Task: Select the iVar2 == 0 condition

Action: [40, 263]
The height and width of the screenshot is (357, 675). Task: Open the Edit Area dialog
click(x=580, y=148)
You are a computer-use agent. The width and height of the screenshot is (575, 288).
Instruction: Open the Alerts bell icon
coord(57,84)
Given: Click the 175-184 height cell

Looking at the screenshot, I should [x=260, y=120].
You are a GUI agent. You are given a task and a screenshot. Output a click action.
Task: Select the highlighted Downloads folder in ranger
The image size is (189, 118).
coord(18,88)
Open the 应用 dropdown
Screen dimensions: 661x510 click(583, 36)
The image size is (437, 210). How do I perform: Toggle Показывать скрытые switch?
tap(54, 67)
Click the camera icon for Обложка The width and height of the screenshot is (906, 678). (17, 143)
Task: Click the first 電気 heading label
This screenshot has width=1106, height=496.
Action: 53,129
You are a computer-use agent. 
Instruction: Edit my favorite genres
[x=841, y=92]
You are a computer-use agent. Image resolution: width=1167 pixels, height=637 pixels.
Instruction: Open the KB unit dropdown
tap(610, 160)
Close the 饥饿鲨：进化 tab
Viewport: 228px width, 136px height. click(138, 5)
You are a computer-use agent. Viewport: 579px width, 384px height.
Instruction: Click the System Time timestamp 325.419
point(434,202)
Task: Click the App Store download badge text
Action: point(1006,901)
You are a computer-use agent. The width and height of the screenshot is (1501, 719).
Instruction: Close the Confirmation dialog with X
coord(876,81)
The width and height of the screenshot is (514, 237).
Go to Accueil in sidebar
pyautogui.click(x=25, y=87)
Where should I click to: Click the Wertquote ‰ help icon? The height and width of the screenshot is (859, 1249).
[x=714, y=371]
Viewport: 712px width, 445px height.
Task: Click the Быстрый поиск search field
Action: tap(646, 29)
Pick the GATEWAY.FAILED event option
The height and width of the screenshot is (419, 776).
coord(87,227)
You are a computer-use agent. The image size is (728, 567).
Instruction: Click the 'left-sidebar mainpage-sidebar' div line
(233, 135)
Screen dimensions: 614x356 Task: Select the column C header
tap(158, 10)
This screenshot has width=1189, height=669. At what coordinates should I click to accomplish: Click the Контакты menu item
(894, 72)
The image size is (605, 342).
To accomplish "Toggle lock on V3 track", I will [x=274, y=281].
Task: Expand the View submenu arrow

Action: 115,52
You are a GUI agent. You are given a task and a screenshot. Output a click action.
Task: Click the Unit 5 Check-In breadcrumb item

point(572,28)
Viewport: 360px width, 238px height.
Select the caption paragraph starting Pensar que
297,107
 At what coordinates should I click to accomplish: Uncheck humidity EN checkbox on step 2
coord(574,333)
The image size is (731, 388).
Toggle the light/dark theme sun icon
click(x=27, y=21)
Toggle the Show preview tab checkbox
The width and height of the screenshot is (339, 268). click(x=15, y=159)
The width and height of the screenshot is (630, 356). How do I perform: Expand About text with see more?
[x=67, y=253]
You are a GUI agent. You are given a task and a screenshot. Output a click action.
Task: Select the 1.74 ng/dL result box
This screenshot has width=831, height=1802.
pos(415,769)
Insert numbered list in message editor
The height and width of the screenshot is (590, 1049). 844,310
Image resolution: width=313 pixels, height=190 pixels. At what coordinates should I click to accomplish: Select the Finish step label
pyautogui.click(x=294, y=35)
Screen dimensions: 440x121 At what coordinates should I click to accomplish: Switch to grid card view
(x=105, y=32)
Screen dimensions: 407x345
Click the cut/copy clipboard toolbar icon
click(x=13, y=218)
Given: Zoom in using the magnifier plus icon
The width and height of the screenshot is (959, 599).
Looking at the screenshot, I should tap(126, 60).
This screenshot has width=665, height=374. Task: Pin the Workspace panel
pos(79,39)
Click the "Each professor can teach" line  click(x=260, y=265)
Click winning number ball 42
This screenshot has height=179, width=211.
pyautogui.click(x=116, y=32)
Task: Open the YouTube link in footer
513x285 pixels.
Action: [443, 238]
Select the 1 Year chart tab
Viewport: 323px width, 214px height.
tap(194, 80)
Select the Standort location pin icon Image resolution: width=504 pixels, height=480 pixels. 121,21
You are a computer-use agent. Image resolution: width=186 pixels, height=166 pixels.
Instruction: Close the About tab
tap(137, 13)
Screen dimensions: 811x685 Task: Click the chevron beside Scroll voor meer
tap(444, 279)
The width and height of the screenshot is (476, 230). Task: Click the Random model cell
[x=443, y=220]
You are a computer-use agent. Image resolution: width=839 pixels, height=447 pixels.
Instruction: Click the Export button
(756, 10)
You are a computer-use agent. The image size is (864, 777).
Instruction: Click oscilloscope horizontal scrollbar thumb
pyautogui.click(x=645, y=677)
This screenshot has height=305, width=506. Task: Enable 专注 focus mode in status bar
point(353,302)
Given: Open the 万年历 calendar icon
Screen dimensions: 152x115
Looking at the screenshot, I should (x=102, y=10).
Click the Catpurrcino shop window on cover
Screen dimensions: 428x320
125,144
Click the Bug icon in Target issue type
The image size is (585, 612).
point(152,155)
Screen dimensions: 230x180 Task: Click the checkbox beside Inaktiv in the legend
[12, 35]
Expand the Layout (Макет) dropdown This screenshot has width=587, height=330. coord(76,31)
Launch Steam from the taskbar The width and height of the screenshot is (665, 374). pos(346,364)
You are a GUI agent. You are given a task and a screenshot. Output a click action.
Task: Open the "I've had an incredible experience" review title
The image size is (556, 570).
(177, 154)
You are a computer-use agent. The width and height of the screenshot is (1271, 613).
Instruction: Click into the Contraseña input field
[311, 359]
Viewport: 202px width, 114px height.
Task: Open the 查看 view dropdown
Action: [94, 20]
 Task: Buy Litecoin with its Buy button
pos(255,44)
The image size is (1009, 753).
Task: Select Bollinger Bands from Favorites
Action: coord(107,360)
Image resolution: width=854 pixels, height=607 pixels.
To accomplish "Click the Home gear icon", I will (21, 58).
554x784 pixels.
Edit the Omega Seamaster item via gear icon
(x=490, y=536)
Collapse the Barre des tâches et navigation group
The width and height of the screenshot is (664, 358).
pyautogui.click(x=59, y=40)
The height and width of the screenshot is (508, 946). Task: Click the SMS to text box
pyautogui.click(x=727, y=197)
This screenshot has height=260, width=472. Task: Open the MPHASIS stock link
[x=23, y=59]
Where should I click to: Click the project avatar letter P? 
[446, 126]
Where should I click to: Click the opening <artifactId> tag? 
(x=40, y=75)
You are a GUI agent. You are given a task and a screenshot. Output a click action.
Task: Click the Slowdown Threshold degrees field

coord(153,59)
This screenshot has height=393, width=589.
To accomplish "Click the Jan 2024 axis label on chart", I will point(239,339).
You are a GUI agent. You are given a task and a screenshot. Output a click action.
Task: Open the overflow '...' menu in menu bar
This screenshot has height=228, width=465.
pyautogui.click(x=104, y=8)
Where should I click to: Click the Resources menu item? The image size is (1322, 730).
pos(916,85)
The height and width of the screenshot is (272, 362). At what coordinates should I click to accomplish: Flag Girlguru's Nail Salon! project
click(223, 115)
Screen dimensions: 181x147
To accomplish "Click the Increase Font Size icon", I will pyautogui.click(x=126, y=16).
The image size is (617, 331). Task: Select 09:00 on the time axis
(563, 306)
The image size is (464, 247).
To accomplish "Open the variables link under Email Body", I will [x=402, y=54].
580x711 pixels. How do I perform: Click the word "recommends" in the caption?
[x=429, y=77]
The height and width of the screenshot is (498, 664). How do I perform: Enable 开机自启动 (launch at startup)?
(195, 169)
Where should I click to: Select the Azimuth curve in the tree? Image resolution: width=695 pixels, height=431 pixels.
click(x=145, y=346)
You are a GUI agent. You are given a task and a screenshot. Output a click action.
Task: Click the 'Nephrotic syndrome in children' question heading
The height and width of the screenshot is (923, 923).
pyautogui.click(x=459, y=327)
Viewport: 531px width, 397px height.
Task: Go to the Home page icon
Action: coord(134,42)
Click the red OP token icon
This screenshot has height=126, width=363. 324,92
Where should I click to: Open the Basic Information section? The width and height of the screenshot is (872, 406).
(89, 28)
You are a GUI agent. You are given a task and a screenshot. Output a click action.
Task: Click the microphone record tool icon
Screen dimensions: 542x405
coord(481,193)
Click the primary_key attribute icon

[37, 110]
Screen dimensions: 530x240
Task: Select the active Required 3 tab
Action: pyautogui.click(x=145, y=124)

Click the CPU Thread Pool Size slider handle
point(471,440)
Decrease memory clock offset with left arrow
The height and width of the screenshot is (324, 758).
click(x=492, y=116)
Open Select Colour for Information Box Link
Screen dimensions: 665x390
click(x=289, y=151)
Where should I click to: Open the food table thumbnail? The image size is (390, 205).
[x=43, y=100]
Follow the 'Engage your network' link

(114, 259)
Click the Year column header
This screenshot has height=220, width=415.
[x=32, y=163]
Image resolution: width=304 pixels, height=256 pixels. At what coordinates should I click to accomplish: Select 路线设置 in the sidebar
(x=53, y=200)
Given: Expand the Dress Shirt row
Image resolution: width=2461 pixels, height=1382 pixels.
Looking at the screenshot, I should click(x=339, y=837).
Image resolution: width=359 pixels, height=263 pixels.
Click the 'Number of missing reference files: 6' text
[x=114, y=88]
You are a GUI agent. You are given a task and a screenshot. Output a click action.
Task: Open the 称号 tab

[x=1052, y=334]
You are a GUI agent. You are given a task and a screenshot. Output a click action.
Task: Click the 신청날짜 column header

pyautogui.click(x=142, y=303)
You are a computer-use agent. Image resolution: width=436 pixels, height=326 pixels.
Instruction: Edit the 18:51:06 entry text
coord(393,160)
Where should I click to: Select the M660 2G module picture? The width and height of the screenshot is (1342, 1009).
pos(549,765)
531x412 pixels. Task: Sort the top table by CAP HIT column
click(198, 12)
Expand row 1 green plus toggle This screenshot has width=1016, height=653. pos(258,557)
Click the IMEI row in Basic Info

+ + +

**ACTIVITY**
Among the entries, how many lines hold the string "will"? Answer with a bare number.

**PROBLEM SOLUTION**
5